Ленин (Волкогонов) - страница 113

Когда молодой Николай Вольский (Валентинов) спросил полицейского исправника Г.В. Плеханова:

- Если придет революция, „повалят" ли памятник Екатерине Великой?

- Что за охота пустяки говорить! Если придет революция? Да она никогда не придет. В России не может быть революции. Она не Франция>114.

А его брат-марксист был убежден, что революция, хотя „Россия и не Франция", неизбежна. Но вначале (и надолго!) только революция буржуазная.

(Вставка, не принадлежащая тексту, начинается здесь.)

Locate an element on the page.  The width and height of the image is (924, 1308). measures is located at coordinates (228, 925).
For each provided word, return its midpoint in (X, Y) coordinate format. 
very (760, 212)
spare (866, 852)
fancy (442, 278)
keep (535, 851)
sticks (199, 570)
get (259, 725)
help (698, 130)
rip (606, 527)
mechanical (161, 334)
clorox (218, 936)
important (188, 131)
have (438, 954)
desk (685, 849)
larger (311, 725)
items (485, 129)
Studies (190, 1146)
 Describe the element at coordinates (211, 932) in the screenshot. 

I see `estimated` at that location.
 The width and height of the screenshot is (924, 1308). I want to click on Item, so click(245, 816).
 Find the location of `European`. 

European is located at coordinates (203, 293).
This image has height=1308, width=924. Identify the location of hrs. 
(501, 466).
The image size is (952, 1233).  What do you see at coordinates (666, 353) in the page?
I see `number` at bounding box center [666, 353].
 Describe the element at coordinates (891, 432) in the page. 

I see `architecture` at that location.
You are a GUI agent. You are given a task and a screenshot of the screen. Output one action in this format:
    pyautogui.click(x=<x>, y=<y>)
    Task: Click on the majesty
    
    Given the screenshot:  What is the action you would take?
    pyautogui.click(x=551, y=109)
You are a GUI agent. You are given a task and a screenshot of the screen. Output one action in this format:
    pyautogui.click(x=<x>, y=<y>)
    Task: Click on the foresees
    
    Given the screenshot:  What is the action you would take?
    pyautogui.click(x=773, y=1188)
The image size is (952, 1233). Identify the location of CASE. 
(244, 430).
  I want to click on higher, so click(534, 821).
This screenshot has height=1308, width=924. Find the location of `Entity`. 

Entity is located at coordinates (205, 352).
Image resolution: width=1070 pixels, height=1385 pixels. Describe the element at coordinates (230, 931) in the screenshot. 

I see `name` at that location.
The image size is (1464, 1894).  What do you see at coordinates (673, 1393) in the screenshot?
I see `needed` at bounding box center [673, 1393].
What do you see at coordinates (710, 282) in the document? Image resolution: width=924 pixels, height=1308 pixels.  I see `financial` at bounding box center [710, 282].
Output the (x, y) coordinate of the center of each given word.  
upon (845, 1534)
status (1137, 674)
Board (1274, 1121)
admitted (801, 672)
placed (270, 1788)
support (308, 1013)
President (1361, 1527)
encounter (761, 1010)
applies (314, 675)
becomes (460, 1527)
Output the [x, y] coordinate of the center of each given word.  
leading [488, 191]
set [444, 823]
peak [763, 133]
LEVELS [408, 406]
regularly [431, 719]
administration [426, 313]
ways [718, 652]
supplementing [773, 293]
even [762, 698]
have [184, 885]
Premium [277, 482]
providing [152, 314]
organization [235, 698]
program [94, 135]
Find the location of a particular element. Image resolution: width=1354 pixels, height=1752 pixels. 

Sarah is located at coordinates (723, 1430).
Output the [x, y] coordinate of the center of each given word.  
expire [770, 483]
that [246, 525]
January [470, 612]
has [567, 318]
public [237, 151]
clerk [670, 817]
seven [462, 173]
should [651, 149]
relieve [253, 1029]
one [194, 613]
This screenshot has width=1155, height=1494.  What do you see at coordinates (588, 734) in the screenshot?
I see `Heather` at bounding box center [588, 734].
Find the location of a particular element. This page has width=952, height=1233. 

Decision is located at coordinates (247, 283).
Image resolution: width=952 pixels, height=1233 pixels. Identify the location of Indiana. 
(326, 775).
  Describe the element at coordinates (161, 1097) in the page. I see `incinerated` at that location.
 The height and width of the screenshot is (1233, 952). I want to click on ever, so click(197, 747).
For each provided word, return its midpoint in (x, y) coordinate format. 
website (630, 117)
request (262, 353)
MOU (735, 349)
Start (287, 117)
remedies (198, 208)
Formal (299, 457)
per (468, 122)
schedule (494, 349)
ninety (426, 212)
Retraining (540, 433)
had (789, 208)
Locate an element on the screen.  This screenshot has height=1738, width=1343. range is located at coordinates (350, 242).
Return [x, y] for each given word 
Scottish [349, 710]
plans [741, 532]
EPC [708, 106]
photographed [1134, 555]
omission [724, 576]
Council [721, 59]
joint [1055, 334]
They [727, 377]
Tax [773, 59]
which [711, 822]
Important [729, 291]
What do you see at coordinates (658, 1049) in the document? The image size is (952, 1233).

У Плеханова хватило политического мужества во весь голос заявить накануне роковых событий октября 1917 года, что власть грядущая не может опираться лишь на узкий фундамент диктатуры пролетариата. Она „должна базироваться на коалиции всех живых сил страны". В серии статей, опубликованных в августе и сентябре 1917 года в газете „Единство", Плеханов прямо заявлял: коалиция - это соглашение нации. Не хотите соглашения - идите за Лениным; не решаетесь идти за Лениным - входите в соглашение.

В своих отчаянных теоретических попытках остановить приход диктатуры одной силы - „профессиональных революционеров" - Плеханов шел на заведомое политическое самоуничижение: „Неужели интересы рабочих всегда и во всем противоположны интересам капиталистов? Неужели в экономической истории капиталистического общества не бывает таких случаев, когда указанные интересы совпадают между собою?" Частичное совпадение интересов рождает сотрудничество в определенных областях. Социалистические и несоциалистические элементы могут реализовать это ограниченное по возможностям согласие в социальных реформах">115. Здесь Плеханов, не ссылаясь на „первоисточники", приходит к Бернштейну и Каутскому. Все это, с точки зрения Ленина и большевиков, было абсолютной ересью. Но история, похоже, подтвердила правоту того, что исторический шанс социализм мог (и может, возможно) иметь только на рельсах реформ, реформ и реформ… А они невозможны без минимума национального и социального согласия.

По существу, последние перед Октябрем статьи Плеханова представляют принципиально новую концепцию социализма. Она абсолютно другая, нежели у Ленина, который с помощью диктатуры, насилия, ликвидации эксплуататорских классов пытался привнести социализм с абстрактных марксистских матриц. Как затем Сталин, продолжая дело своего учителя, строил „социализм" в „одной стране" с помощью монополии одной политической силы, своих указаний и беспредельного террора.

У Плеханова, который долго защищал на заседаниях II Интернационала классовую методологию диктатуры пролетариата, хватило мужества пересмотреть многие из своих прежних постулатов. Не все историки и философы заметили, что в 1917 году Плеханов парадоксально изменился; он стал не только „оборонцем", но и „реформистом". А в глазах Ленина и большевиков не было в то время худших ругательств. В устах Ленина „плехановец" звучало как обвинение, и обвинение нешуточное.